A while ago I wanted to run a quantitative genetic analysis where the performance of genotypes in each site was considered as a different trait. If you think about it, with 70 sites and thousands of genotypes one is trying to fit a 70×70 additive genetic covariance matrix, which requires 70*69/2 = 2,415 covariance components. Besides requiring huge amounts of memory and being subject to all sort of estimation problems there were all sort of connectedness issues that precluded the use of Factor Analytic models to model the covariance matrix. The best next thing was to run over 2,000 bivariate analyses to build a large genetic correlation matrix (which has all sort of issues, I know). This meant leaving the computer running for over a week.

In another unrelated post, Kevin asked if I have ever considered using ASReml-R to run in parallel using a computer with multiple cores. Short answer, I haven’t, but there is always a first time.

```
require(asreml) # Multivariate mixed models
require(doMC) # To access multiple cores
registerDoMC() # to start a "parallel backend"
# Read basic density data
setwd('~/Dropbox/quantumforest')
# Phenotypes
dat = read.table('density09.txt', header = TRUE)
dat$FCLN = factor(dat$FCLN)
dat$MCLN = factor(dat$MCLN)
dat$REP = factor(dat$REP)
dat$SETS = factor(dat$SETS)
dat$FAM = factor(dat$FAM)
dat$CP = factor(dat$CP)
dat$Tree_id = factor(dat$Tree_id)
head(dat)
# Pedigree
ped = read.table('pedigree.txt', header = TRUE)
names(ped)[1] = 'Tree_id'
ped$Tree_id = factor(ped$Tree_id)
ped$Mother = factor(ped$Mother)
ped$Father = factor(ped$Father)
# Inverse of the numerator relationship matrix
Ainv = asreml.Ainverse(ped)$ginv
# Wrap call to a generic bivariate analysis
# (This one uses the same model for all sites
# but it doesn't need to be so)
bivar = function(trial1, trial2) {
t2 = dat[dat$Trial_id == trial1 | dat$Trial_id == trial2,]
t2$den1 = ifelse(t2$Trial_id == trial1, t2$DEN, NA)
t2$den2 = ifelse(t2$Trial_id == trial2, t2$DEN, NA)
t2$Trial_id = t2$Trial_id[drop = TRUE]
# Bivariate run
# Fits overall mean, random correlated additive effects with
# heterogeneous variances and diagonal matrix for heterogeneous
# residuals
den.bi = asreml(cbind(den1,den2) ~ trait,
random = ~ ped(Tree_id):corgh(trait),
data = t2,
ginverse = list(Tree_id = Ainv),
rcov = ~ units:diag(trait),
workspace=64e06, maxiter=30)
# Returns only log-Likelihood for this example
return(summary(den.bi)$loglik)
}
# Run the bivariate example in parallel for two pairs of sites
# FR38_1 with FR38_2, FR38_1 with FR38_3
foreach(trial1=rep("FR38_1",2), trial2=c("FR38_2", "FR38_3")) %dopar%
bivar(trial1, trial2)
```

The code runs in my laptop (only two cores) but I still have to test its performance in my desktop (4 cores) and see if it really makes a difference in time versus running the analyses sequentially. Initially my mistake was using the multicore package (`require(multicore)`

) directly, which doesn’t start the ‘parallel backend’ and ran sequentially. Using `require(doMC)`

loads multicore but takes care of starting the ‘parallel backend’.

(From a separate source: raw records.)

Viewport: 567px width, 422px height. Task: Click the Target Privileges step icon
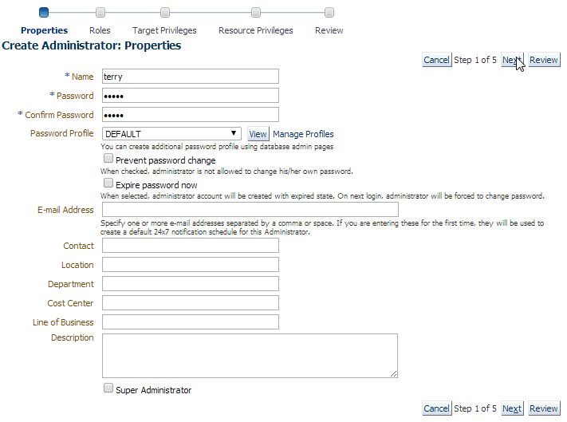[165, 12]
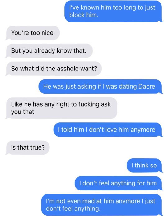Tap the message mentioning dating Dacre
This screenshot has width=168, height=216.
pyautogui.click(x=100, y=87)
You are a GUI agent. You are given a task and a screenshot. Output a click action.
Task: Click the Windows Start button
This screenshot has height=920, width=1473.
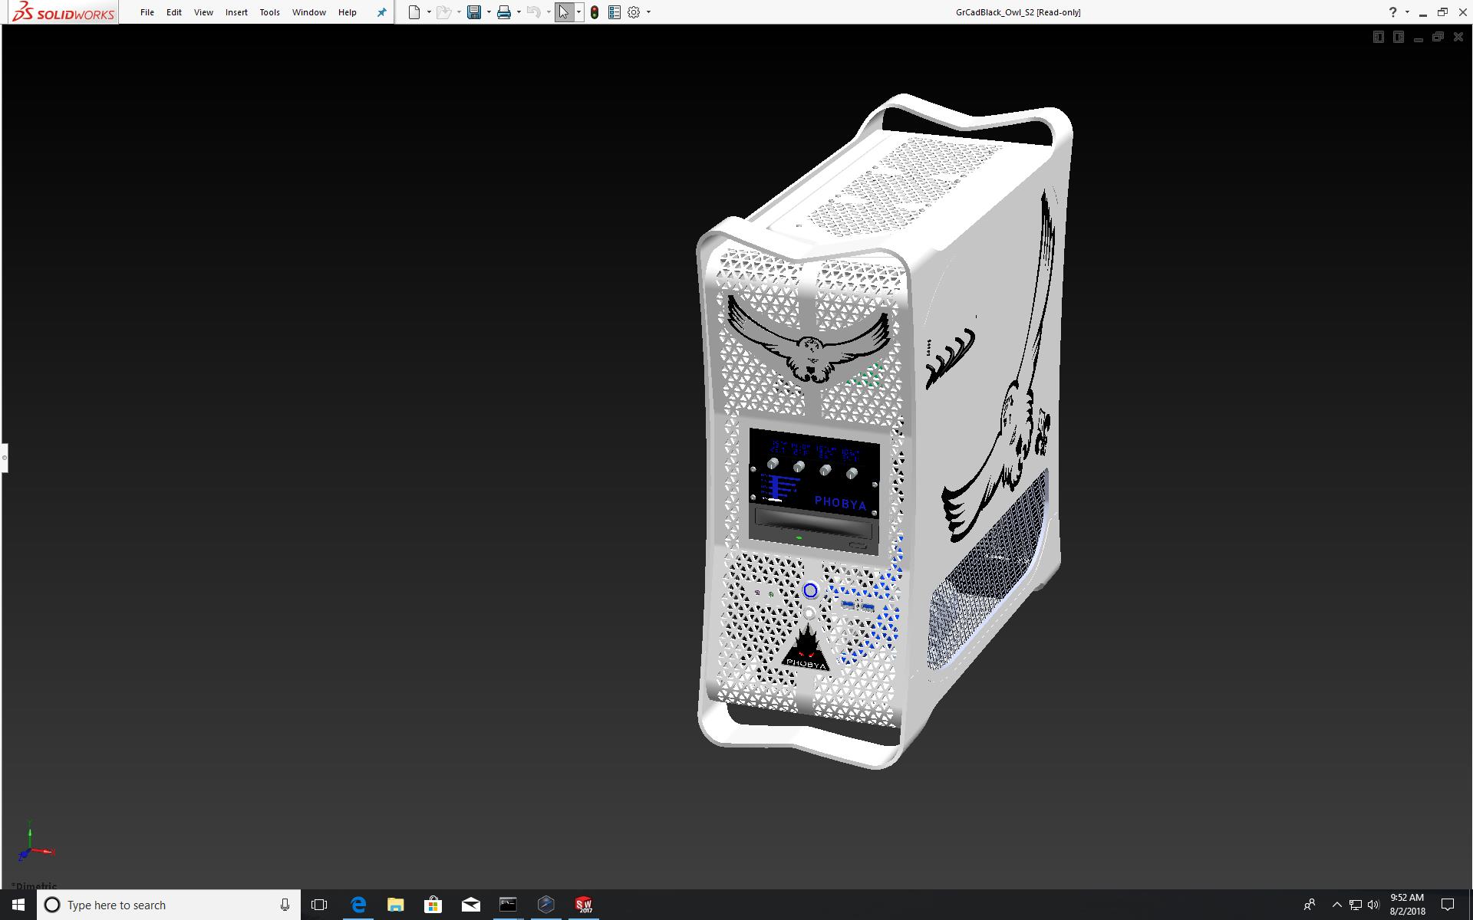[x=18, y=905]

P.S. Thanks to Etienne Laliberté, who sent me an email in early 2010 pointing out that I had to use doMC. One of the few exceptions in the pile of useless emails I have archived.

P.S.2. If you want to learn more about this type of models I recommend two books: Mrode’s Linear Models for the Prediction of Animal Breeding Values, which covers multivariate evaluation with lots of gory details, and Lynch and Walsh’s Genetics and Analysis of Quantitative Traits, which is the closest thing to the bible in quantitative genetics.

P.S.3. **2012-05-08.** I did run the code in my desktop (iMac with 4 cores), making a couple of small changes in the code to have a fairer comparison between using `%dopar%`

(for parallel code) and `%par%`

(for sequential execution).

- Added
`trace = FALSE`

to the`asreml()`

call, to avoid printing partial iteration details to the screen, which happened when using`%do%`

. - Used 4 pairs of sites, so I could utilize all cores in my desktop.

Execution time for the parallel version—measured with `Sys.time()`

—was, roughly, 1/(number of cores) the time required by the sequential version.